Regime, prefere doce ou Salgado?

(Por Valupi, in Blog Aspirina B, 15/03/2017)

 

"Continuei a privar com Ricardo Salgado."

(Marcelo Rebelo de Sousa, 13 de Dezembro de 2015)


A notícia de que o trajecto dos indícios sólidos para os indícios robustos, num périplo de 3 ou 4 anos exposto ao detalhe na indústria da calúnia, tinha finalmente conseguido ligar Sócrates a Salgado não entusiasmou a direita decadente que tem dominado PSD e CDS desde meados dos anos 80. Uns patos-bravos do Interior, apenas se distinguindo dos pedreiros porcalhões pelos Mercedes e pelas inflacionadas baselgas, isso sim. Uns escroques da ralé inglesa e seus envelopes, como no Freeport, mesmo fixe. E um sucateiro, cujo dinheiro tresanda a lixo e mijo, maravilha (é escarafuncharem mais um bocadinho que ainda o vão conseguir enfiar na “Operação Marquês” sem dificuldade). Essa tipologia dos putativos corruptores do odiado, porque temido até ao pavor, Sócrates está em perfeito acordo com a cosmogonia e teodiceia dos pulhas em versão direitola. Agora, o BES? O Espírito Santo mais espírito santo é que se lembrou de comprar um primeiro-ministro? Eh, pá… Então, mas o BES e o GES não alimentaram tantas bocas, e durante tantos anos, dos senhoritos (e suas famílias) que têm pululado nos quadros partidários e dirigentes do PSD e CDS? Atão mas, bá lá ber, será que agora vai-se também saber quem mais é que o santo Salgado comprou ou ajudou a comprar? Quer-se dizer, e isto sim é que é importante: a Comporta, afinal, não era um santuário ao ar livre só com gente séria e melgas em ininterrupto bacanal?
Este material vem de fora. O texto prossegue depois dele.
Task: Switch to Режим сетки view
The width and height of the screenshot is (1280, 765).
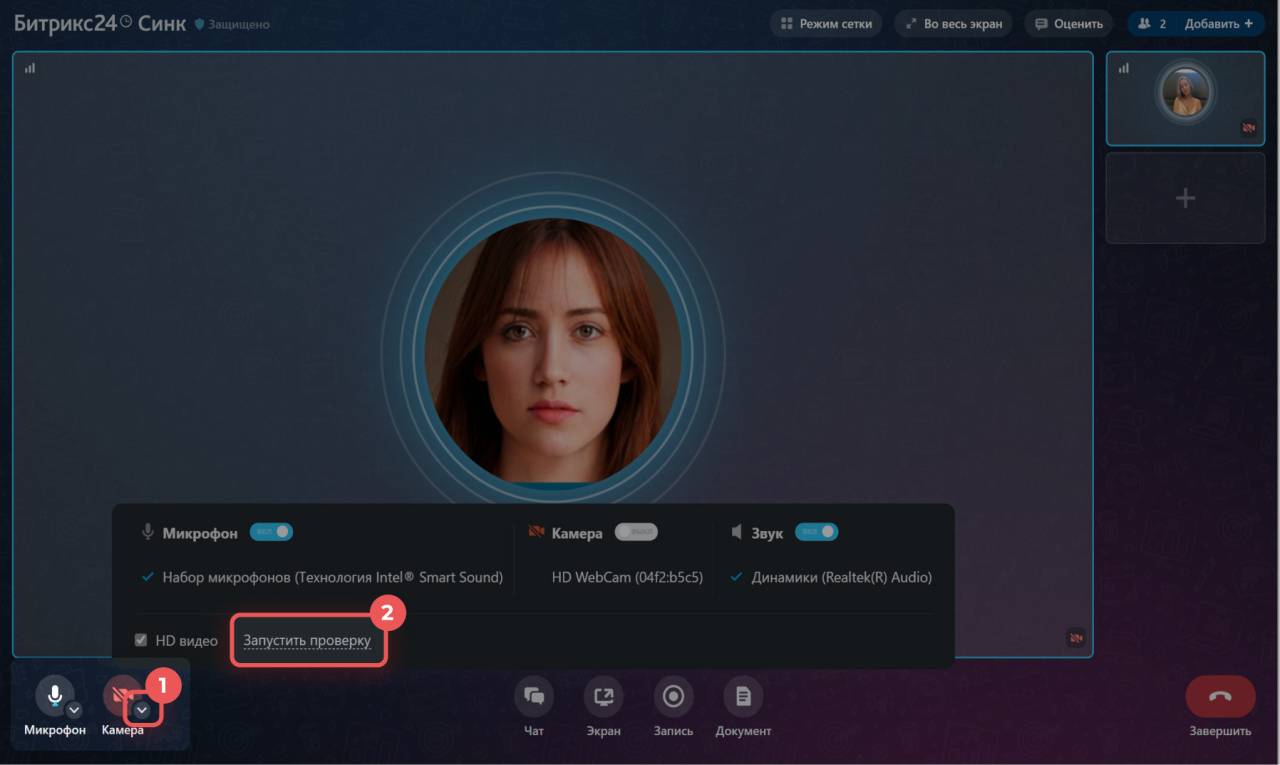Action: pyautogui.click(x=826, y=24)
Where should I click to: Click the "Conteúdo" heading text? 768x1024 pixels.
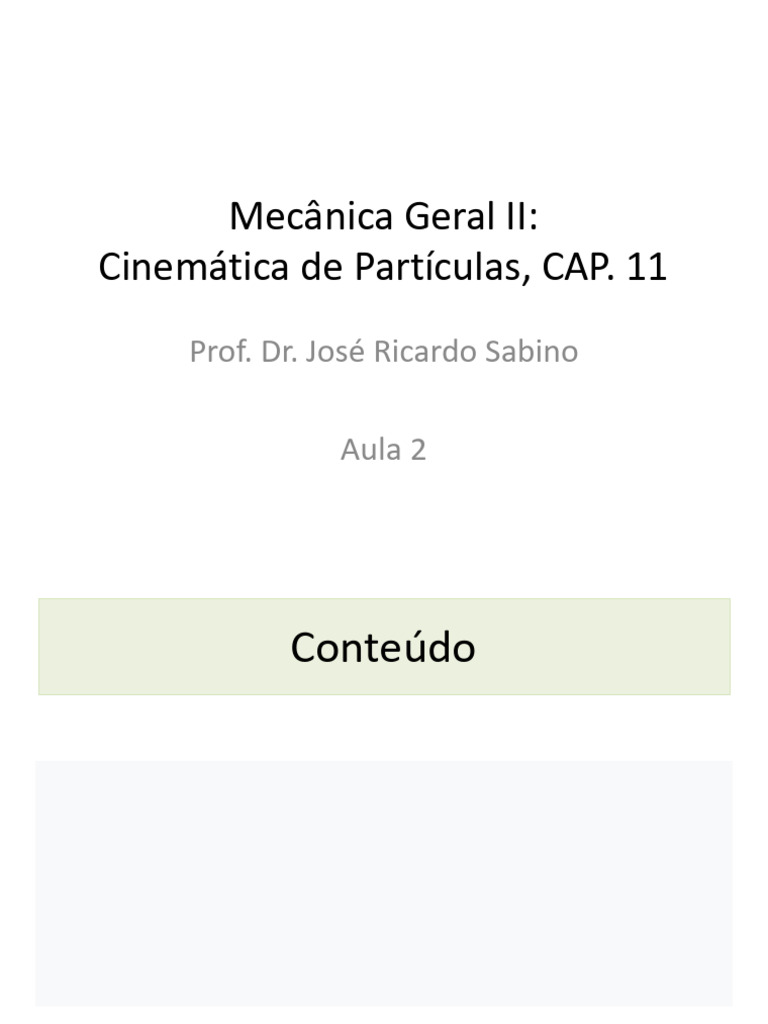click(x=383, y=647)
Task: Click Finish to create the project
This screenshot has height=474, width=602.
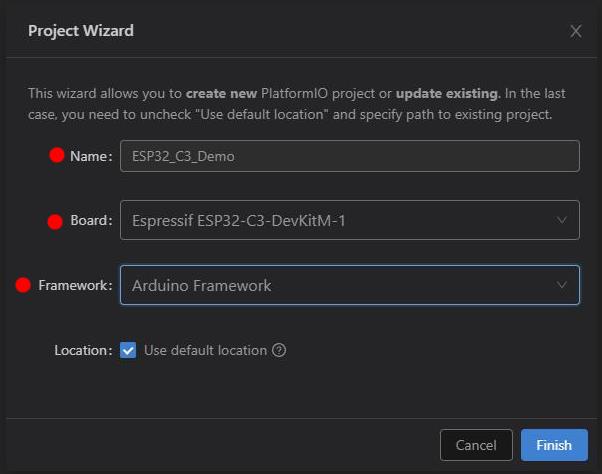Action: [x=554, y=445]
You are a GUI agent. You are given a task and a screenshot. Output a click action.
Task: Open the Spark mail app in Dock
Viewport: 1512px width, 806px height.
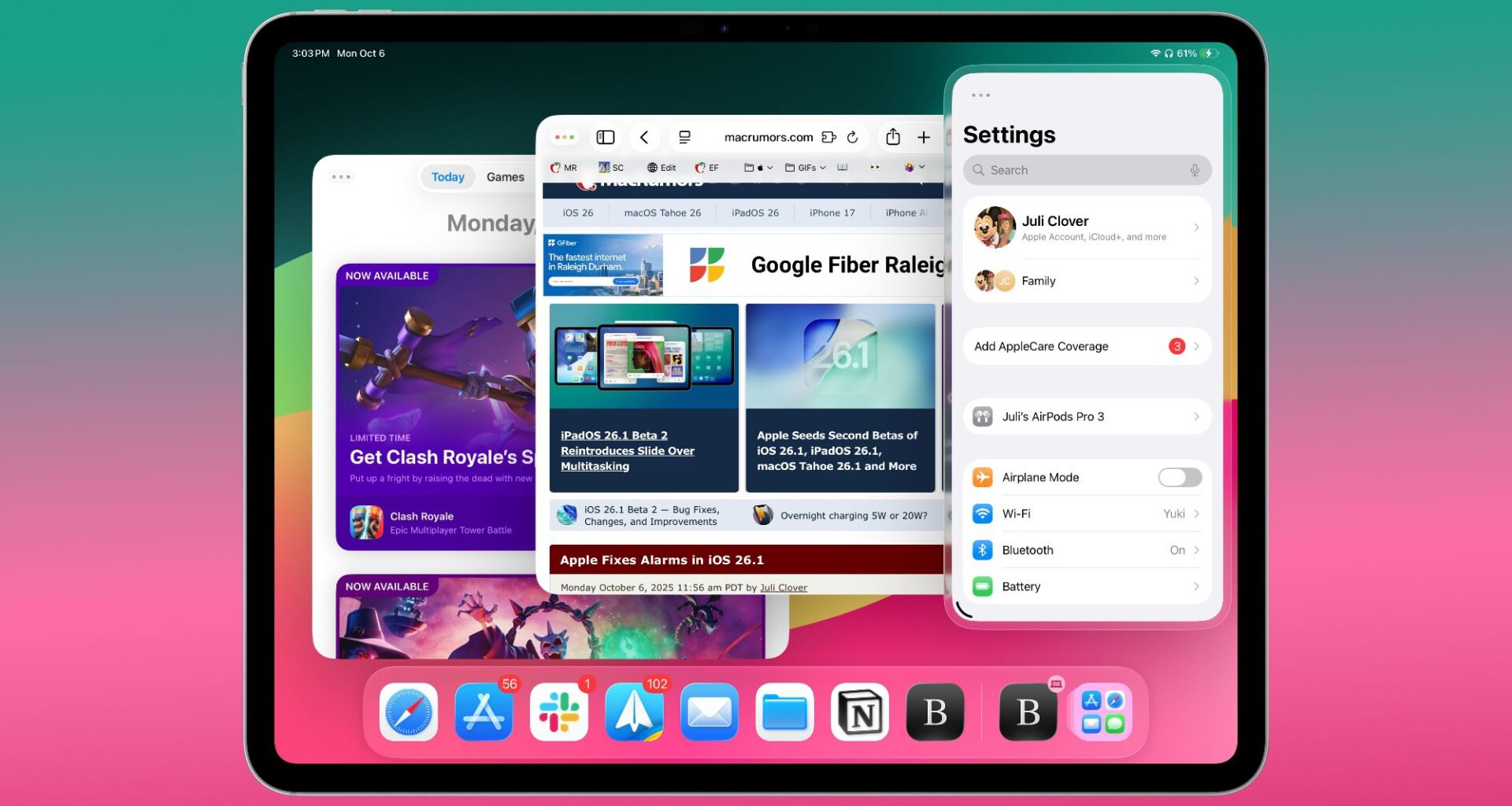point(634,712)
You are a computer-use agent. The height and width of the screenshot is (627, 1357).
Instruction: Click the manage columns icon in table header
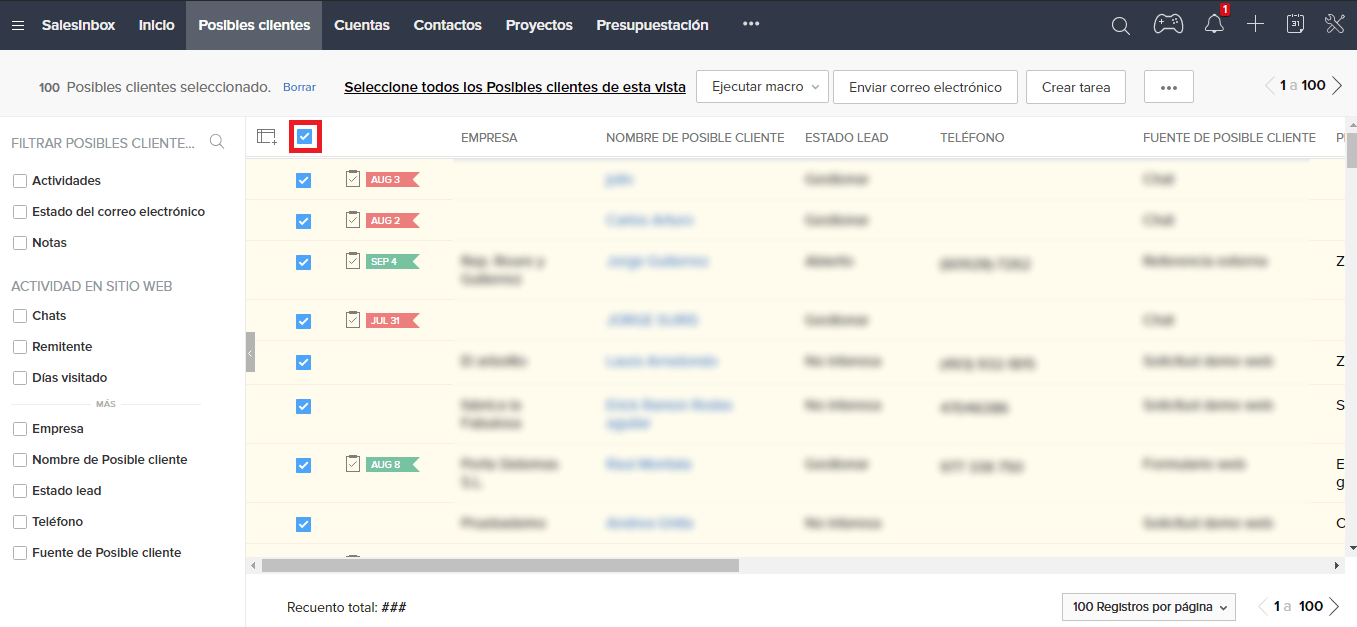coord(266,137)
Como está claro desde o início, um processo judicial que leva à prisão de um ex-primeiro ministro por suspeita de corrupção torna-se, acto contínuo, uma questão de regime. Podemos até separar a exploração política do caso que foi e é insistentemente feita através de alguns órgãos de comunicação social, o que permanece incontornável é a gravidade do que está em causa: é impossível que a eventual corrupção, qualquer que se conceba, tenha sido concretizada apenas pela acção de um único indivíduo então no Governo, mesmo que esse indivíduo fosse o chefe do Executivo; aliás, por estar nesse cargo, a realização dos actos corruptos – dada a sua permanente exposição burocrática, política e mediática – implicaria uma logística cuja complexidade está absolutamente ausente em tudo o que foi vertido publicamente até à data e que acabaria necessariamente por envolver o próprio Partido Socialista e sua elite dirigente. Por outro lado, esta é uma questão de regime pela qualidade da investigação e dos actos judiciais que foram assumidos pelo Ministério Público e pelo juiz de instrução. Tal como não queremos viver numa sociedade onde após se deterem suspeitos de crimes, quaisquer crimes, eles sejam humilhados pela turbamulta e espancados pelos polícias só porque parece que cometeram ilegalidades, assim ficará por fazer a história deste processo onde desde o primeiro momento condicionador da liberdade de um cidadão, a detenção de Sócrates no aeroporto acabado de chegar a Portugal, tudo tem sido feito para condenar na praça pública um ex-primeiro-ministro e ex-secretário-geral do PS sem que ele se possa defender de ataques criminosos. Estes actos têm responsáveis, se depois o País se dará ao respeito de os expor e julgar é o que veremos – mas não veremos, né?

E como temos descoberto nas últimas semanas, tocar em Ricardo Salgado é abraçar o regime. Um regime onde até Marcelo Rebelo de Sousa aparece na berlinda como um dos seus mais influentes e poderosos maestros. Perante a magnitude do que está implícito nas acções e omissões do Banco de Portugal e do Governo de Passos, este miserável caso onde ainda nem sequer se conseguiu acusar o bode expiatório da Nação seja do que for é agora uma fonte de luz apontada às mãos, e cabeças, escondidas na escuridão oligárquica.